(Pointing records for screenshots and pages)
····················

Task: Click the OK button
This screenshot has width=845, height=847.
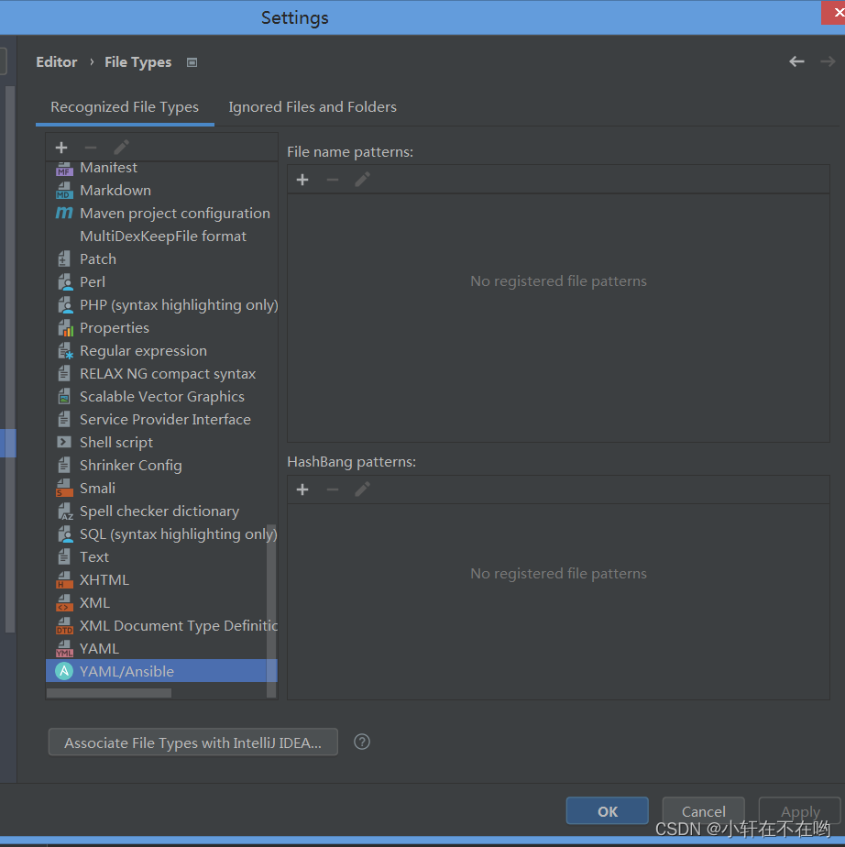Action: click(x=607, y=810)
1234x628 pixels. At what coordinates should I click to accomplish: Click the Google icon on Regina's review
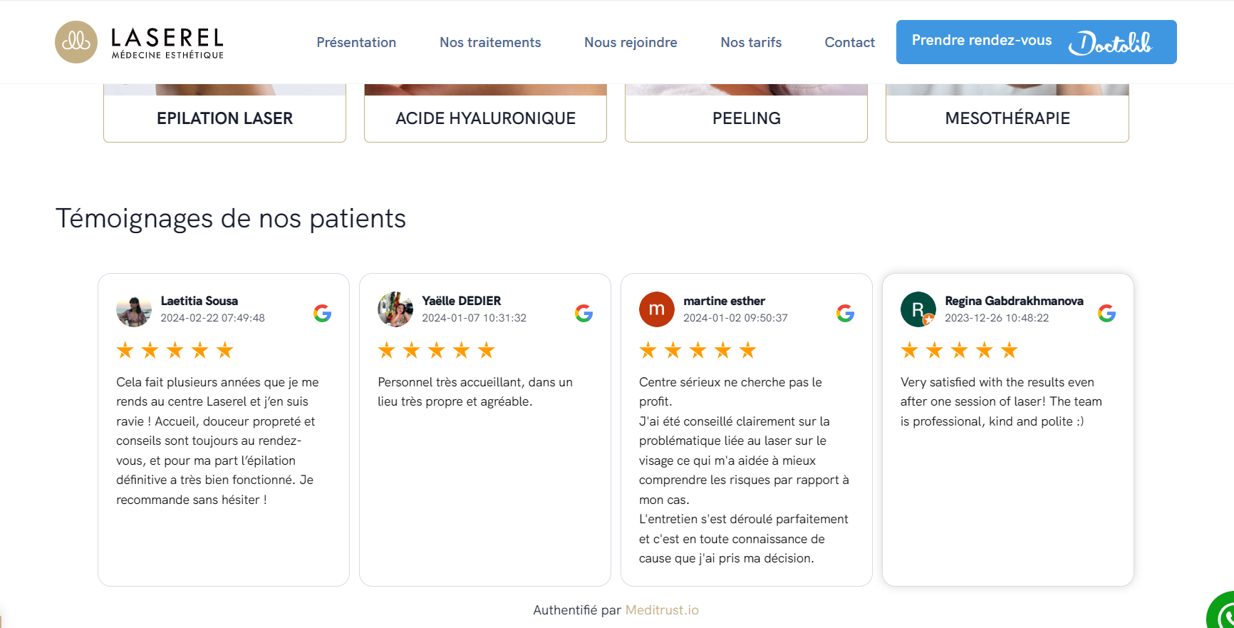click(x=1106, y=312)

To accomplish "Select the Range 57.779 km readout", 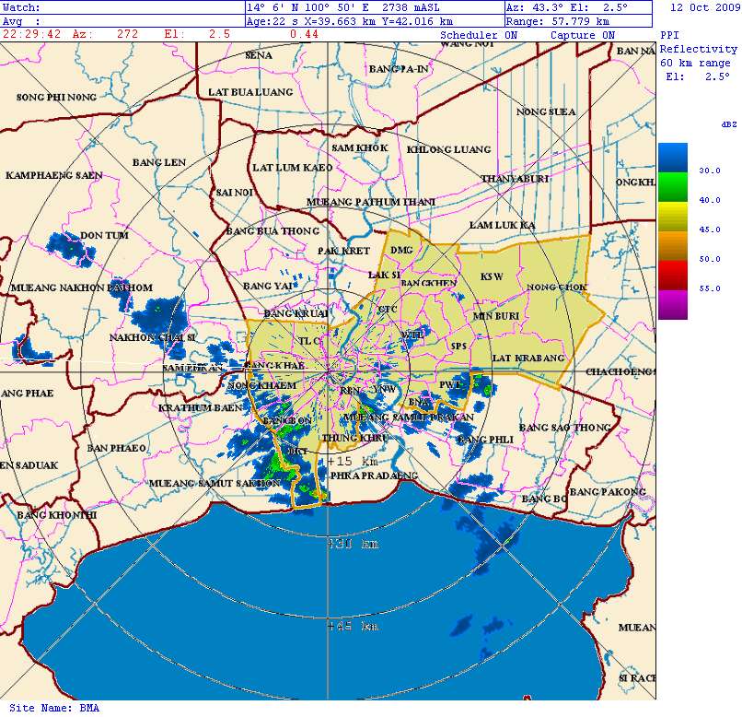I will coord(558,20).
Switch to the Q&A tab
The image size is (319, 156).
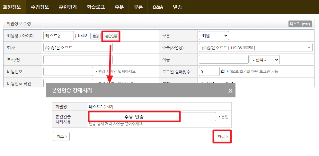click(x=158, y=7)
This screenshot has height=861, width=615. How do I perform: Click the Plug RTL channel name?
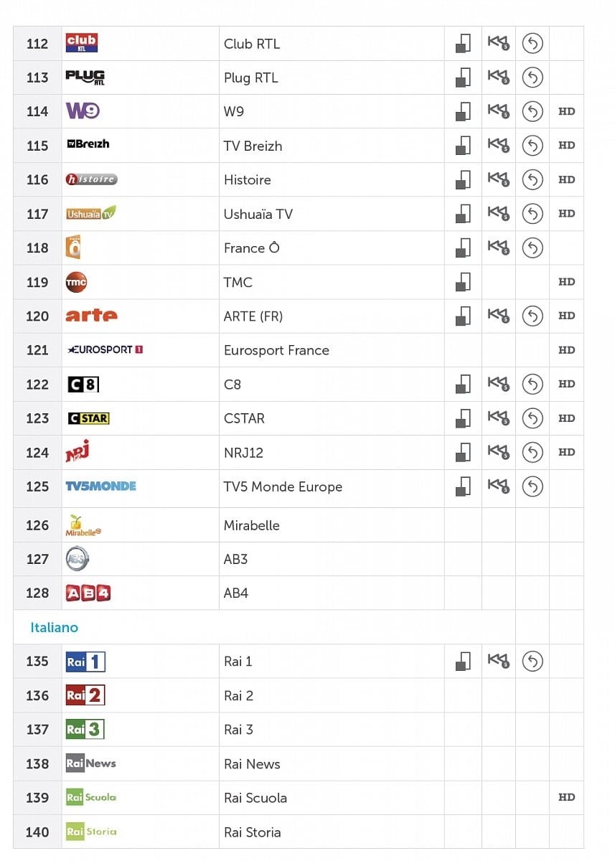(251, 77)

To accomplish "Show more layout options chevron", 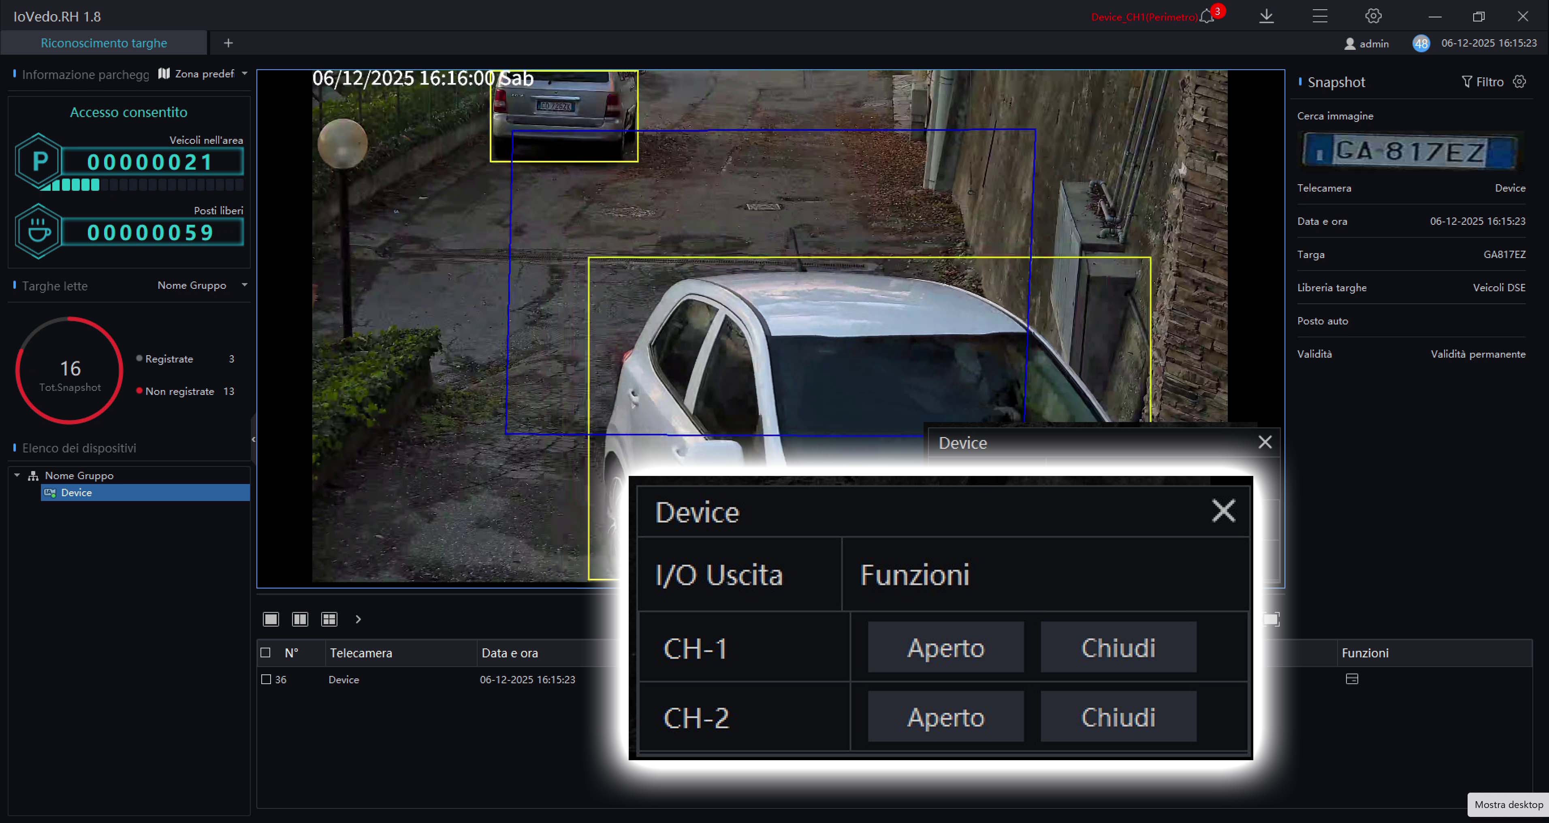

····················

» What you have to do
Copy the listing word for word, starting at the line that contains "This screenshot has height=861, width=615." and running through the end of the listing, with both ends included. Omit the pictures.

» Answer for the task
This screenshot has height=861, width=615. How do I perform: Click the Plug RTL channel name?
(251, 77)

To accomplish "Show more layout options chevron", 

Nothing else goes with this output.